The function entropy
of package infotheo
takes the dataset as input and computes the entropy according to the entropy estimator method. For example:
data(USArrests)
H <- entropy(discretize(USArrests),method="shrink")
returns, for H, a value of 3.433987. But in this case data(USArrests)

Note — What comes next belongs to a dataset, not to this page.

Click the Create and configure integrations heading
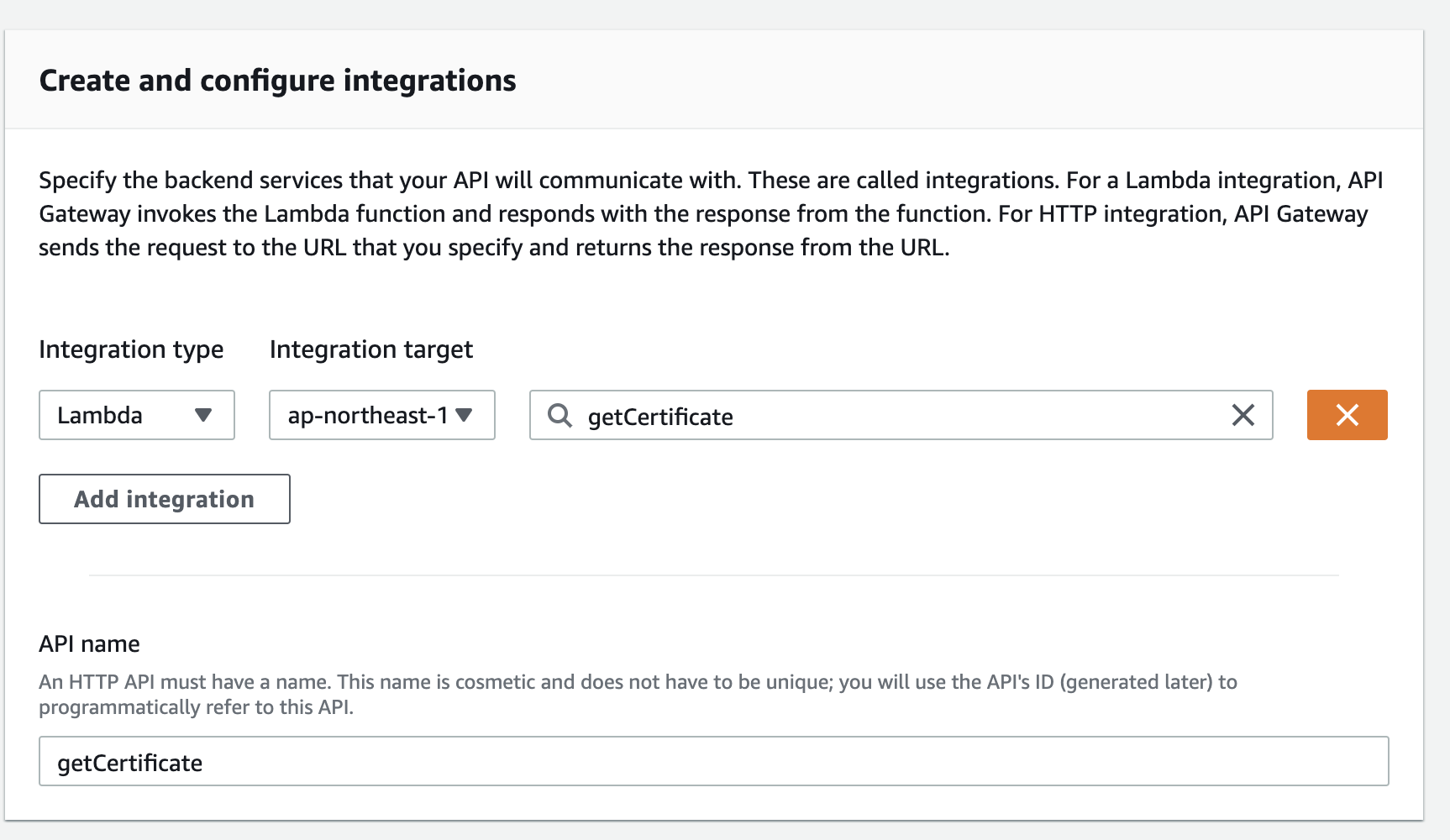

is formed by 4 columns (variables), hence I think that it is not an entropy (which usually refers to a single variable) but a joint entropy. It is not explained in the package documentation. I tried to check the content of function entropy
but I obtained:
> infotheo::entropy
function (X, method = "emp")
{
X <- data.frame(X)
X <- data.matrix(X)
n <- NCOL(X)
N <- NROW(X)
Z <- na.omit(X)
if (!(all(Z == round(Z))))
stop("This method requires discrete values")
res <- NULL
if (method == "emp")
choi <- 0
else if (method == "mm")
choi <- 1
else if (method == "sg")
choi <- 2
else if (method == "shrink")
choi <- 3
else stop("unknown method")
res <- .Call("entropyR", X, N, n, choi, PACKAGE = "infotheo")
res
}
<bytecode: 0x000000000ae40c50>
<environment: namespace:infotheo>
From this code I can't understand how the result H has been computed.